Si aggrava sempre di più la posizione del prefetto Franco La Motta, ex numero due dell'Aisi, il servizio segreto civile, e prima ancora direttore del Fec, il Fondo edifici di culto del Viminale. Indagato a Roma per la sparizione di dieci milioni di euro del Fec affidati a due riciclatori della camorra (Eduardo Tartaglia e Rocco Zullini), e a Napoli per aver favorito il clan Polverino, rivelando notizie riservate sulle indagini della Procura antimafia di Napoli.
Peculato, riciclaggio, favoreggiamento. Sono questi i reati dai quali La Motta si dovrà difendere. Ma intanto dalle carte della Procura di Napoli viene fuori l'esistenza di una associazione a delinquere al servizio del clan camorrista che vede tra i protagonisti i due riciclatori, il produttore cinematografico Tartaglia e il broker che opera a Lugano Zullino, fermati martedì scorso.
Quella che viene ritenuta dai pm napoletani «la mente dell'associazione», Klaus Georg Beherend, «in pensione dopo 25 anni nel settore creditizio», interrogato dai pm mette a verbale una settimana fa: «Conosco Eduardo Tartaglia che è cugino di mia moglie. A un certo punto mi ha chiesto di compiere alcune operazioni su dei moduli cartacei che egli mi forniva: in particolare il Tartaglia iniziò a portarmi dei fogli contenenti la rappresentazione di posizioni finanziarie su carta intestata della "Hottinger Associés Lugano", chiedendomi di scannerizzare questi fogli e di modificare le poste interne per ottenere modifiche dei saldi».
A Behrend, gli inquirenti fanno ascoltare diverse intercettazioni nelle quali discute con Tartaglia di «operazioni finanziarie, di operazioni di valore di mercato di titoli, di storno di operazioni, di nomi in codice di conti correnti».

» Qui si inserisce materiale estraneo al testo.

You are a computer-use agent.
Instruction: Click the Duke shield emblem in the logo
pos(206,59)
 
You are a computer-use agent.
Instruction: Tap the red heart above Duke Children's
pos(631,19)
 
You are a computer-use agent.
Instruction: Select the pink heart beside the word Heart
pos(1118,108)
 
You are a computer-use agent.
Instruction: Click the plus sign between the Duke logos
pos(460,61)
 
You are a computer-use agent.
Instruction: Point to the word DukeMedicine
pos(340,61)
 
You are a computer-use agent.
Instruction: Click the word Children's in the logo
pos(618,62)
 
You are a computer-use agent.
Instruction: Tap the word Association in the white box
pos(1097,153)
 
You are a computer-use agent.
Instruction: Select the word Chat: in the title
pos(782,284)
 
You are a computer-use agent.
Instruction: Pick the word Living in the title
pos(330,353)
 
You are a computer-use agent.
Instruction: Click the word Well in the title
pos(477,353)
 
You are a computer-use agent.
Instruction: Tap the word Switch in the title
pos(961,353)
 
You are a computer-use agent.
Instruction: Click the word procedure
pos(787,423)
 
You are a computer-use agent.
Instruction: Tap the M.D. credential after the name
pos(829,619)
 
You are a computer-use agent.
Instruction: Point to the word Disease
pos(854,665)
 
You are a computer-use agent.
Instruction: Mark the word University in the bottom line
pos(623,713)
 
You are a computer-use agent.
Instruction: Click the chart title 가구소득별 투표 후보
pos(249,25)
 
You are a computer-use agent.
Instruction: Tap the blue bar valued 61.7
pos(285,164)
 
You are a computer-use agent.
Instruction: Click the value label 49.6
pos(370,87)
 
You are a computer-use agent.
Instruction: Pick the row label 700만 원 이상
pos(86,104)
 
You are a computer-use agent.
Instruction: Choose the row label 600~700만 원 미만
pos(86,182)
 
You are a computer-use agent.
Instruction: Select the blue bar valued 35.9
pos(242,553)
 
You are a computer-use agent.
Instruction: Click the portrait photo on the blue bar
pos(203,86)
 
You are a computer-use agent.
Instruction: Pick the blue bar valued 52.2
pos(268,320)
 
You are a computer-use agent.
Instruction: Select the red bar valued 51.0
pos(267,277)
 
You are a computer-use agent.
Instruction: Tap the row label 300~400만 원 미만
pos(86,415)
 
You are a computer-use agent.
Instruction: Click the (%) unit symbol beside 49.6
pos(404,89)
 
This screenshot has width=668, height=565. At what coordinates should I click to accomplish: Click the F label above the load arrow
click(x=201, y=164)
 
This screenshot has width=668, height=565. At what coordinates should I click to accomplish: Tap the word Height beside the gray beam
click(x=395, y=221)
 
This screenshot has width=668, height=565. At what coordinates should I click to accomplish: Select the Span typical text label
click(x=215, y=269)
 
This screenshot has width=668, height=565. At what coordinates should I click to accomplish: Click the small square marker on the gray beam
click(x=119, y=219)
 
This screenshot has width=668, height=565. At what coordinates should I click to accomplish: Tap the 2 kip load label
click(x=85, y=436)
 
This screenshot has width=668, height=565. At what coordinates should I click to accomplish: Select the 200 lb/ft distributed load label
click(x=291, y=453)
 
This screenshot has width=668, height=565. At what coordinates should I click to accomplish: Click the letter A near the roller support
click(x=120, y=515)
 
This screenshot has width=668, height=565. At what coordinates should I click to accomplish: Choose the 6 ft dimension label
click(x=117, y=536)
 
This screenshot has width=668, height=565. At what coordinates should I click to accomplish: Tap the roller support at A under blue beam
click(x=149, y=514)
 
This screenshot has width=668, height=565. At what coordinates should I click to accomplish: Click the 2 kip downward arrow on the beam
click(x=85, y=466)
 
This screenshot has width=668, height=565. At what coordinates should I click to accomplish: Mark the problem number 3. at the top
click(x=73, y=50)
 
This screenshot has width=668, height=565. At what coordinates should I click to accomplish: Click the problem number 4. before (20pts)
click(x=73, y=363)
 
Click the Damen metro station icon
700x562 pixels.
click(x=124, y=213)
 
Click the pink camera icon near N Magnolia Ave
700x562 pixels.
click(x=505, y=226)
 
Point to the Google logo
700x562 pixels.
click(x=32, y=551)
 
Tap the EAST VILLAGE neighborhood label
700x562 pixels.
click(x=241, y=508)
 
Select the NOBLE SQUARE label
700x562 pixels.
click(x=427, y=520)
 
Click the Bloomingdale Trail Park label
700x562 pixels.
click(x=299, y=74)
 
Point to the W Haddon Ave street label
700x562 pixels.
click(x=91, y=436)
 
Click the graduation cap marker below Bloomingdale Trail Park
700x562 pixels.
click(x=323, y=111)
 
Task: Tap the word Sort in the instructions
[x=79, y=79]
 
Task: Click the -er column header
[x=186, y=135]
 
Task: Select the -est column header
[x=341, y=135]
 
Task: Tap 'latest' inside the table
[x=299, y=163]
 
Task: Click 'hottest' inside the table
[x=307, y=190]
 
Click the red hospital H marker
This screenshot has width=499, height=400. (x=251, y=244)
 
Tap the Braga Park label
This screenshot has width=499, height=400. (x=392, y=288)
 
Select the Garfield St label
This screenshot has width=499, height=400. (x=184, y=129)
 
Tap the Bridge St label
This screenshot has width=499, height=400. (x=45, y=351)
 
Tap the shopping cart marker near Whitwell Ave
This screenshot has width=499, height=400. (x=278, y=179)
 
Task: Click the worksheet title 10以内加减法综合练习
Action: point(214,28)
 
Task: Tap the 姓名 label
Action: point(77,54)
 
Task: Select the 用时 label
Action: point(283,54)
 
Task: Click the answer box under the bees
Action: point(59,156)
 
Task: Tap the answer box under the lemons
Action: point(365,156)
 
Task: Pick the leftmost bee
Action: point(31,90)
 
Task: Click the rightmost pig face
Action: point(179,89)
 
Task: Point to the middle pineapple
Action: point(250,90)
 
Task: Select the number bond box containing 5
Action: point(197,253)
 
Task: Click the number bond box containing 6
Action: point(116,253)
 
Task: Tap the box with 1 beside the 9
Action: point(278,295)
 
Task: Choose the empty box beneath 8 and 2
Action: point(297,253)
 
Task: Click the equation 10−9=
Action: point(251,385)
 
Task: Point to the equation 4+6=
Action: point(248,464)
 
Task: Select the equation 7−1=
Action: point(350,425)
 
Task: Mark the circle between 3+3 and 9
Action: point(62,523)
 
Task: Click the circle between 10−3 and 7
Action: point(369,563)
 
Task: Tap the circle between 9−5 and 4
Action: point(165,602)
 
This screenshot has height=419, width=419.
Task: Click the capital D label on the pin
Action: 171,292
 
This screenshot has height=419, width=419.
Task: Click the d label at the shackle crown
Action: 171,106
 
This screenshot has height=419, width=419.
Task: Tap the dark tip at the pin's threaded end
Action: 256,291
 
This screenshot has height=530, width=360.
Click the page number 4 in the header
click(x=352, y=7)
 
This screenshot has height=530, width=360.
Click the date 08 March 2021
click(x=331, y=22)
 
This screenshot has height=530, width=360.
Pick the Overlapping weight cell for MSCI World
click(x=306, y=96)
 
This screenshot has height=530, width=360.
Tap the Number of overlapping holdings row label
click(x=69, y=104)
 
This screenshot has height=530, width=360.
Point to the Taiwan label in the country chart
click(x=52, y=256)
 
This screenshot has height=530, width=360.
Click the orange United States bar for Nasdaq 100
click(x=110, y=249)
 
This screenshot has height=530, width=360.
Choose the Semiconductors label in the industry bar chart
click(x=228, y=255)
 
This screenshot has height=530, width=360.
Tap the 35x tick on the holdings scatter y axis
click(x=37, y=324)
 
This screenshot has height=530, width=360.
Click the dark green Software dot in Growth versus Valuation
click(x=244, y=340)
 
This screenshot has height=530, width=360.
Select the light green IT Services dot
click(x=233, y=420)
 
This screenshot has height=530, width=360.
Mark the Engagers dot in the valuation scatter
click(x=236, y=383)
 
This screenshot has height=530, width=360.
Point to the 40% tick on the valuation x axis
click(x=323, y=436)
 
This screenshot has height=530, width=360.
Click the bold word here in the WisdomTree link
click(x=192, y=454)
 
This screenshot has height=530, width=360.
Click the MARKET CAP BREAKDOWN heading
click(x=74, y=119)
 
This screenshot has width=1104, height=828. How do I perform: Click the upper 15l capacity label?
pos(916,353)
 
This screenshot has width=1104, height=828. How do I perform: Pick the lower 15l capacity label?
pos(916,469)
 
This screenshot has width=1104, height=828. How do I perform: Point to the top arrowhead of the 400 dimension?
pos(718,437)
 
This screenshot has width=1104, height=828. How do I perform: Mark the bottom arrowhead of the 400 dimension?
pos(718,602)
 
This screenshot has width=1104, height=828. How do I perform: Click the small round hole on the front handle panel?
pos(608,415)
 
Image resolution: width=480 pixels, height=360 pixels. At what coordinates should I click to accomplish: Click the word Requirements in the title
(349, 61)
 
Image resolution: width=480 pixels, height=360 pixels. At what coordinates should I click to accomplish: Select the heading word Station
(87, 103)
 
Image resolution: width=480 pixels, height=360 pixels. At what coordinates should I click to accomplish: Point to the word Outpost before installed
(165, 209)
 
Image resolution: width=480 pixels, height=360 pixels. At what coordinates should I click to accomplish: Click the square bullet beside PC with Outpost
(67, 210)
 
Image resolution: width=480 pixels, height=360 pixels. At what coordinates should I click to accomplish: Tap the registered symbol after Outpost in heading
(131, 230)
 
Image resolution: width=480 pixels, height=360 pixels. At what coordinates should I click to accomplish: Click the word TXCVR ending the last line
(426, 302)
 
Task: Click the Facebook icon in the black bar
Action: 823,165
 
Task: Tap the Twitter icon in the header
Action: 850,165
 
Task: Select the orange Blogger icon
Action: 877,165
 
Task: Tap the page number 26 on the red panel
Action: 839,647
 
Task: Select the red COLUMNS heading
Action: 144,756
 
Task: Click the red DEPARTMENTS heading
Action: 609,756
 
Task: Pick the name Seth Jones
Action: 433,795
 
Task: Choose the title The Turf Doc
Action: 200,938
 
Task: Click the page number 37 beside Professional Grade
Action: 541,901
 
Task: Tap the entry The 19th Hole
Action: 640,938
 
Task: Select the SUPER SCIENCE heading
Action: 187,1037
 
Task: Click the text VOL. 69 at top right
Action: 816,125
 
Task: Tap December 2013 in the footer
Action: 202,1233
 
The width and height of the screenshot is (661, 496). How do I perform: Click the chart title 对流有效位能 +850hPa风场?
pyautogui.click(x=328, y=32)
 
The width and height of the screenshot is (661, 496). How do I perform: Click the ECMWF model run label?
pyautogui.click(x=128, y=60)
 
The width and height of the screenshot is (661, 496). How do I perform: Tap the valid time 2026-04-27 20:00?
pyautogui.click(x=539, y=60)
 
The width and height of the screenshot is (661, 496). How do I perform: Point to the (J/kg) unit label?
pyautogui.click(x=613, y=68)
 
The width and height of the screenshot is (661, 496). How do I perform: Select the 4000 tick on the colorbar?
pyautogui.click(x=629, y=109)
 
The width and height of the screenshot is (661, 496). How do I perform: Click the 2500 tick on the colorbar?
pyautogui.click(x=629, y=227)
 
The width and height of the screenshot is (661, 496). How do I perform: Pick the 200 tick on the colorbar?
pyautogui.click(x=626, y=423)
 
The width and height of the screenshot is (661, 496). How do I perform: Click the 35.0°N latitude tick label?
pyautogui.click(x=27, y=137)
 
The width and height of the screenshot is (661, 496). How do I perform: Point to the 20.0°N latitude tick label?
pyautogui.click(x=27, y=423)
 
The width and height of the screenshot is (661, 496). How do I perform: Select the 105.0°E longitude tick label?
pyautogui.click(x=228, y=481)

Al cugino acquisito del produttore cinematografico, gli investigatori hanno sequestrato una pen drive con diversi files, tra cui uno intestato ad «Aisi Roma», l'acronimo del servizio segreto civile dove il prefetto La Motta ricopriva la carica di vicedirettore vicario.
Spiega ancora Beherend: «Dovevo far risultare un rendimento dell'investimento sulla base del 3% annuo e, dunque, di circa lo 0,75% trimestrale a prescindere dall'andamento dei mercati che in quel periodo erano in discesa. Facevo questo per tranquillizzare i clienti ed evitare richieste di rientro del capitale». Tra i clienti c'erano il clan Polverino e il Viminale. Ma i 10 milioni di euro investiti dal prefetto La Motta che fine hanno fatto?